During these past few years when technology and consumer (and business) preference has led to cell phone usage beyond fondest expectations, we've seen angst with setting rules. Last year, the world acceptance of cell phones resulted in now having more of them in use than land-line phones.
Cities and states have enacted legislation to restrict or ban their use behind the wheel. The same rulings came from individual decisions from some of the companies employing these drivers.
No one yet has come forth with an easy and effective manner by which to enforce these policies. Even stiff fines from municipal communities have failed to stunt their ubiquitous abuse.
On February 22, U.S. Transportation Secretary Ray LaHood introduced sample legislation to assist states with a draft designed to help them develop a new ban. This was specifically pointed at banning of texting in a vehicle while behind the wheel. Most sensible citizens, and certainly responsible fleet managers, would agree that it is needed into law - and especially if it isn't already a company policy to restrict such usage.
All this settled into my psyche when I mentally envisioned today's modern automobile dashboard. Here I'm not only thinking of some of these drivers already with their laptop (and printer?) on their passenger seat, but the incredible array of electronics now sparkling on the dash.
Experience has helped most drivers master the AM/FM/CD nuances of the entertainment device as well as all the knobs or buttons for the wipers, climate control, defrosting, windows, and myriad of options. Add the GPS system (as well as the phone), and you're beginning to tax some abilities while they consciously make every attempt to drive safely.
Now we face the introduction of new possibilities available or near available in mobile devices that are or were only a part of using your laptop or desktop. Among those projected likely to be used are those that implement "immediate response."
Think of locating the closest gas station with "cheap" fuel. Think of finding a necessary service provider for a newly found reason for repair or for accident support. That may also require an authorization communication. And how about a reset of your gas car PIN?
Of course, these and others will come off what we have commonly used on our Web platforms, and these are all accepted business applications.

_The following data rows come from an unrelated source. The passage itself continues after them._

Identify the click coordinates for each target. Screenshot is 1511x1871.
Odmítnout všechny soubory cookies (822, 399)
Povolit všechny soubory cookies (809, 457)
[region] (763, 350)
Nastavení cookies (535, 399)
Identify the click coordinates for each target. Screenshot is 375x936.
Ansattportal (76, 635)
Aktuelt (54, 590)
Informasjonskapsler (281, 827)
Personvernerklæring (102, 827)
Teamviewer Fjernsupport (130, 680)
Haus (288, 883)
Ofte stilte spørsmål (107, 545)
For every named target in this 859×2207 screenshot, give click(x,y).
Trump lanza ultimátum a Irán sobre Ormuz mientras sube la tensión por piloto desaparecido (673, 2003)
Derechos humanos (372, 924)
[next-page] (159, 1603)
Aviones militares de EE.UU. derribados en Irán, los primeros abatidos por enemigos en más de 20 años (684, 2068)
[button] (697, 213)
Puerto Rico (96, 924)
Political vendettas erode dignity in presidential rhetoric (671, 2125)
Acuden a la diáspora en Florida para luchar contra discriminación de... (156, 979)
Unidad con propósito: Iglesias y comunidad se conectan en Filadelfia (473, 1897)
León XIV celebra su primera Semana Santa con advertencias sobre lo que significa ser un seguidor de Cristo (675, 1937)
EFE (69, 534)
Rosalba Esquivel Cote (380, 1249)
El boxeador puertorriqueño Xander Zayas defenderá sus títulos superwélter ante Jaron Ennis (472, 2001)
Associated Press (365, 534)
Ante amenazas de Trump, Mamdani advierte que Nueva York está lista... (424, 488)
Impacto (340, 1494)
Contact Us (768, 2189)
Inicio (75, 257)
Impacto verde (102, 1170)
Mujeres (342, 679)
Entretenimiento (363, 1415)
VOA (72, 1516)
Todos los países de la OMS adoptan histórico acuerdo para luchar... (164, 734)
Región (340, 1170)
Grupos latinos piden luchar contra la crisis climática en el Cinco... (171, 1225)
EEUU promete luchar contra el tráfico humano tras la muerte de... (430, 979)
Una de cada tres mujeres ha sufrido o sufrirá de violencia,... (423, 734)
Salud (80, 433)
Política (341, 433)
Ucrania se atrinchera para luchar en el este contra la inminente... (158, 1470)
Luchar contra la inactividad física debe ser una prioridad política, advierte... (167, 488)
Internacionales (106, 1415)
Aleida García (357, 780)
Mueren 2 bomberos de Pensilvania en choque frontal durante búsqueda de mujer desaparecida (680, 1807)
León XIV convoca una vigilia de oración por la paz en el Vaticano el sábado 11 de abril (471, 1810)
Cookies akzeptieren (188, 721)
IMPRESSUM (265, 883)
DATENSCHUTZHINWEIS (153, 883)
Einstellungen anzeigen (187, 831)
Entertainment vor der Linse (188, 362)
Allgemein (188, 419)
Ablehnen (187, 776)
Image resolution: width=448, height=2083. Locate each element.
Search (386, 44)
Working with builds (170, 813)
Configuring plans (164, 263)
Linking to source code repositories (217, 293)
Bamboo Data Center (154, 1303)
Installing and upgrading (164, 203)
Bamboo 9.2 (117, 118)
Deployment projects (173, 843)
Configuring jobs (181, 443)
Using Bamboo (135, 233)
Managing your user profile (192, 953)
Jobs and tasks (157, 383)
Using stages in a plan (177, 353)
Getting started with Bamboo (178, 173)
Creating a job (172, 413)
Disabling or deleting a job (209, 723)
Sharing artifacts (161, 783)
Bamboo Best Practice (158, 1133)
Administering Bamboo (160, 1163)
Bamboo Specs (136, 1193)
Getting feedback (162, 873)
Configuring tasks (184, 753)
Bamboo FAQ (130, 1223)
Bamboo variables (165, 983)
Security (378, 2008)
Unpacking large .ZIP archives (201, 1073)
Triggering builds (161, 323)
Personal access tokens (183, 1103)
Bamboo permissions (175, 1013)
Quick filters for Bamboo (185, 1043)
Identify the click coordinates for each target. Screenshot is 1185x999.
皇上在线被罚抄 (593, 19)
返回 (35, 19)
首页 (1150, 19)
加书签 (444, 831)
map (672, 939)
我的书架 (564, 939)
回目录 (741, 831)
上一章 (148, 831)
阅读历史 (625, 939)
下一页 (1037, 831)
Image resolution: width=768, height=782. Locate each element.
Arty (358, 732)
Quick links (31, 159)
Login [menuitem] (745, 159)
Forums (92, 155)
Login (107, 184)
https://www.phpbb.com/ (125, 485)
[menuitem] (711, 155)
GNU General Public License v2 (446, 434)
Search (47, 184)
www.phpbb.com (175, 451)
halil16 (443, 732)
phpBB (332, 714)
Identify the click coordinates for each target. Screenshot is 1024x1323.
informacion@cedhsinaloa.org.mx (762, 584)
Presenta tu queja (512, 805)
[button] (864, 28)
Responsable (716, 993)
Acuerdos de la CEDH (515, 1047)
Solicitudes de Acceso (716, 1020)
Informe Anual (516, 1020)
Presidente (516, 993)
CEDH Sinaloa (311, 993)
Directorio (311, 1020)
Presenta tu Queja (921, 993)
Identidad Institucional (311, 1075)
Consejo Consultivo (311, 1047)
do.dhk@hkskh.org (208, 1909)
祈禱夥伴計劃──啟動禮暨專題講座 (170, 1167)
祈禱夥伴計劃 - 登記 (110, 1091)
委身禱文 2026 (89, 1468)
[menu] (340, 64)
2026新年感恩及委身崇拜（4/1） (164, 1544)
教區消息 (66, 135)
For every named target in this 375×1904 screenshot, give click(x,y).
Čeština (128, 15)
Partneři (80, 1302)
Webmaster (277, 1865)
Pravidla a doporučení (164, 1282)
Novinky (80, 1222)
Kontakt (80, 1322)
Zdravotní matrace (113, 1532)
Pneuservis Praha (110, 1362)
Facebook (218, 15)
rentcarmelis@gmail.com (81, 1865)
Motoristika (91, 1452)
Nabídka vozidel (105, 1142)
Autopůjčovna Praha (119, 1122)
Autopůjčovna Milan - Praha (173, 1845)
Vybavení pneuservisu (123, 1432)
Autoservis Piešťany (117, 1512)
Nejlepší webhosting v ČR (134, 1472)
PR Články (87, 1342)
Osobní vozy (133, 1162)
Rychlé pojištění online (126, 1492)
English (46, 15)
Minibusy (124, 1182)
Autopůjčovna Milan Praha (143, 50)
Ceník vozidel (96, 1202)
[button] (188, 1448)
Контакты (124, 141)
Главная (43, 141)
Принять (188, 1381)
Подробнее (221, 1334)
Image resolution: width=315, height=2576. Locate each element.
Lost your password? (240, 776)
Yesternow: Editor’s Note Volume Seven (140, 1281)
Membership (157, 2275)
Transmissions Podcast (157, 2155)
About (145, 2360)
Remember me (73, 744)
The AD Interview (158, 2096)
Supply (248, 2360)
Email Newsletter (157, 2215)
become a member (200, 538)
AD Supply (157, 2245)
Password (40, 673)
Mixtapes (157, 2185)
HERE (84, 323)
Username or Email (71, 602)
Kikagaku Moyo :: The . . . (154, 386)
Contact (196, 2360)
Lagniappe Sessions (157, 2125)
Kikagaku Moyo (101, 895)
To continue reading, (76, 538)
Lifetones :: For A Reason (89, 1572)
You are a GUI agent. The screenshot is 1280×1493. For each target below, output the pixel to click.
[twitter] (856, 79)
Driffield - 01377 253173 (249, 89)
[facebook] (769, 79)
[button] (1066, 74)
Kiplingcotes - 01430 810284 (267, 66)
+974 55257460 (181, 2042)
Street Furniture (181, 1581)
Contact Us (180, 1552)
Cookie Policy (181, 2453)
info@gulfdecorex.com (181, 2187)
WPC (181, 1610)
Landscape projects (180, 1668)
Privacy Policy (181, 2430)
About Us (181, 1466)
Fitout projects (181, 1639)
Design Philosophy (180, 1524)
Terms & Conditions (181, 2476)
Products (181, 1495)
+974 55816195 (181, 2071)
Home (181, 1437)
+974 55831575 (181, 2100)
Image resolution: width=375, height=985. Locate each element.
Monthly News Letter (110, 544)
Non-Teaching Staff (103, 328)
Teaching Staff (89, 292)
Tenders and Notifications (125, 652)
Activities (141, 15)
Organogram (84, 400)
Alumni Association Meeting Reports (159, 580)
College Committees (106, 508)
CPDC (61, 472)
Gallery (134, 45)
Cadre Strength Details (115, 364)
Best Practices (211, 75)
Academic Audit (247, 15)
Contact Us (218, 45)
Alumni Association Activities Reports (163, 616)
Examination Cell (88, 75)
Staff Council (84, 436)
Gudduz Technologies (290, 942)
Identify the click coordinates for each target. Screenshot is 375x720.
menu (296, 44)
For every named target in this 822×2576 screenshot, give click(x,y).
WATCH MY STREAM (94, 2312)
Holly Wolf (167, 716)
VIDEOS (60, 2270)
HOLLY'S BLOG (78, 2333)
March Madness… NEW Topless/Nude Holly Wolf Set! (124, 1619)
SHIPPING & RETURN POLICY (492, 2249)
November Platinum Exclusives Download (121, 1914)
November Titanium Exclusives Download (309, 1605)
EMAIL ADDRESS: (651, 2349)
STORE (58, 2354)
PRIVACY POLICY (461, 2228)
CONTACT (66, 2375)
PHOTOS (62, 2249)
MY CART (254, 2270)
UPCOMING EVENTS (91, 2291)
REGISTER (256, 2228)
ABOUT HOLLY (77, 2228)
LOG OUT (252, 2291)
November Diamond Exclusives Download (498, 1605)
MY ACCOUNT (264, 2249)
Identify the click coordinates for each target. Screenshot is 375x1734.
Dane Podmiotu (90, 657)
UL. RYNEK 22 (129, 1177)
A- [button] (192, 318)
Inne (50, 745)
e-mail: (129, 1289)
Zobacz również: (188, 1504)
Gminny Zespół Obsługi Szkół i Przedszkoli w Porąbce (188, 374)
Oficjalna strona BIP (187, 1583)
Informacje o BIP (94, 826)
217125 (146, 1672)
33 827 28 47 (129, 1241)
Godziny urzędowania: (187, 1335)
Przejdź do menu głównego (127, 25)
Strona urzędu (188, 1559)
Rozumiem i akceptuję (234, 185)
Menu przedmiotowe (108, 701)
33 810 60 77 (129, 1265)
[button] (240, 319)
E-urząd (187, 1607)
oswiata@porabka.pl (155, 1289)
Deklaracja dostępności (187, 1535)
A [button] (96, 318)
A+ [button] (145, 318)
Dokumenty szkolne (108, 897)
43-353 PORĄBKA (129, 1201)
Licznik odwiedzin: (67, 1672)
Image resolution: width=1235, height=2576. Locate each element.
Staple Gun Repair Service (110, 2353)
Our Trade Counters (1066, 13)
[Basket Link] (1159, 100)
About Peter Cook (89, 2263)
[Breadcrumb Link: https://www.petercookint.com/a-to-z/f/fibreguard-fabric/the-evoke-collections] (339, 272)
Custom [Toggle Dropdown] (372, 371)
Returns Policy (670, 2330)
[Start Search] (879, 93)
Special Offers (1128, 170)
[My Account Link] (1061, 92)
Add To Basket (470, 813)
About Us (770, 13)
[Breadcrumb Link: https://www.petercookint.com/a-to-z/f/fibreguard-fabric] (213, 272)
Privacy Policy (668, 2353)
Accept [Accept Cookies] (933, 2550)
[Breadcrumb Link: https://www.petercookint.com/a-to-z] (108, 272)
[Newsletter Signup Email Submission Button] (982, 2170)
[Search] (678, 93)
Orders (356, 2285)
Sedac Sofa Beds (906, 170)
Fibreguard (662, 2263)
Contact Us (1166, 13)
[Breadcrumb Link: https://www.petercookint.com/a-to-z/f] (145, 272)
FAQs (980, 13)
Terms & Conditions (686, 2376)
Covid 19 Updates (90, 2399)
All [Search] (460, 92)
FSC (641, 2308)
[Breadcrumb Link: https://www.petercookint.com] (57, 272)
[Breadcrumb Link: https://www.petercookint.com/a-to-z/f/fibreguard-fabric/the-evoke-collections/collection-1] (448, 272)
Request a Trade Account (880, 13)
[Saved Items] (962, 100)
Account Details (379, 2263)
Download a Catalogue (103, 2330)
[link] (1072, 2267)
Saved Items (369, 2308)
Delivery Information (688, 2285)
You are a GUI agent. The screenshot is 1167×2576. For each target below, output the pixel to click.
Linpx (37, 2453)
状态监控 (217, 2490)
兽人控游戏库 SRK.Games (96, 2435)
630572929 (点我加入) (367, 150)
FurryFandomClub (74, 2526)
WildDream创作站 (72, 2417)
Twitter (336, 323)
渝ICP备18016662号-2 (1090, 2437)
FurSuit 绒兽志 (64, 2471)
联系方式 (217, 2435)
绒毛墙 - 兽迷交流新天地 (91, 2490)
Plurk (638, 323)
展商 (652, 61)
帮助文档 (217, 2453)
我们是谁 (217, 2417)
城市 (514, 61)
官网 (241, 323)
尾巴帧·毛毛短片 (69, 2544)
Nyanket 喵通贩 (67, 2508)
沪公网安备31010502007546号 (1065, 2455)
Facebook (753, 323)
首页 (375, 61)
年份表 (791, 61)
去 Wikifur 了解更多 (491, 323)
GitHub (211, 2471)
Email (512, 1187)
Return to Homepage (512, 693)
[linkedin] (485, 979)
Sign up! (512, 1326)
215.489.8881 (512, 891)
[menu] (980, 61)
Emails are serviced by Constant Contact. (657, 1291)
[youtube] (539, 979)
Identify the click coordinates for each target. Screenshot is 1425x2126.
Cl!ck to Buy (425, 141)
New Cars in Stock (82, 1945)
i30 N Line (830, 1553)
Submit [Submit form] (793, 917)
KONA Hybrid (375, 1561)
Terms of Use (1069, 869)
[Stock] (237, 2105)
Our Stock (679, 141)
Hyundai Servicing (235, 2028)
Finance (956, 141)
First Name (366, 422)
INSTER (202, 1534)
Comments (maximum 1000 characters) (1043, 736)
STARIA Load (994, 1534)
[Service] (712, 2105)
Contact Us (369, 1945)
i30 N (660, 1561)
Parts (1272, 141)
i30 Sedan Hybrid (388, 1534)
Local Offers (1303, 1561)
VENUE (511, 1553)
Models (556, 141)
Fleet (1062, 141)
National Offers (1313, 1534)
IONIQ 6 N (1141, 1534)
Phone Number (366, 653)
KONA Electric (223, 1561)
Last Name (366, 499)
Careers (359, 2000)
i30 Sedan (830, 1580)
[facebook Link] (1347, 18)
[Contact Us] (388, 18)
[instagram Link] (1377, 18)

No one can ignore or be naive about personal calls, headline news, sport scores, dinner reservations, and dozens of other "personal" needs for that phone.
This technology is daunting in terms of the fleet manager. It also provides a golden opportunity along with the responsibility to represent the company to the driver.
While productivity is an admirable objective, safety of the driver and vehicle must be paramount. Unless very specific corporate policies and procedures are established and enforced, the safety of the driver is in question and corporate liability has litigation exposure. It also has to be communicated to and accepted by drivers. In practice, the fleet manager must refrain from requesting immediate responses causing driver distraction.
The opportunities exist because it gives every fleet manager who wants and needs advancement to be proactive in this very strategic area. Just imagine how your reputation would soar with a carefully planned initiative to senior management on how to manage the fleet's electronic future.
You are due, in our May issue of AF, to find a very detailed "white paper" on this entire topic. Mike Antich, our editorial director, and my partner here for the past 25 years, has spent months researching all aspects of driver distraction. It's worth reading and studying; it'll also give you the platform for an effective presentation to your bosses.
If you agree, I hope you get the recognition you will deserve and maybe a raise. Certainly, you'll have safer drivers, and that's a reward all by itself.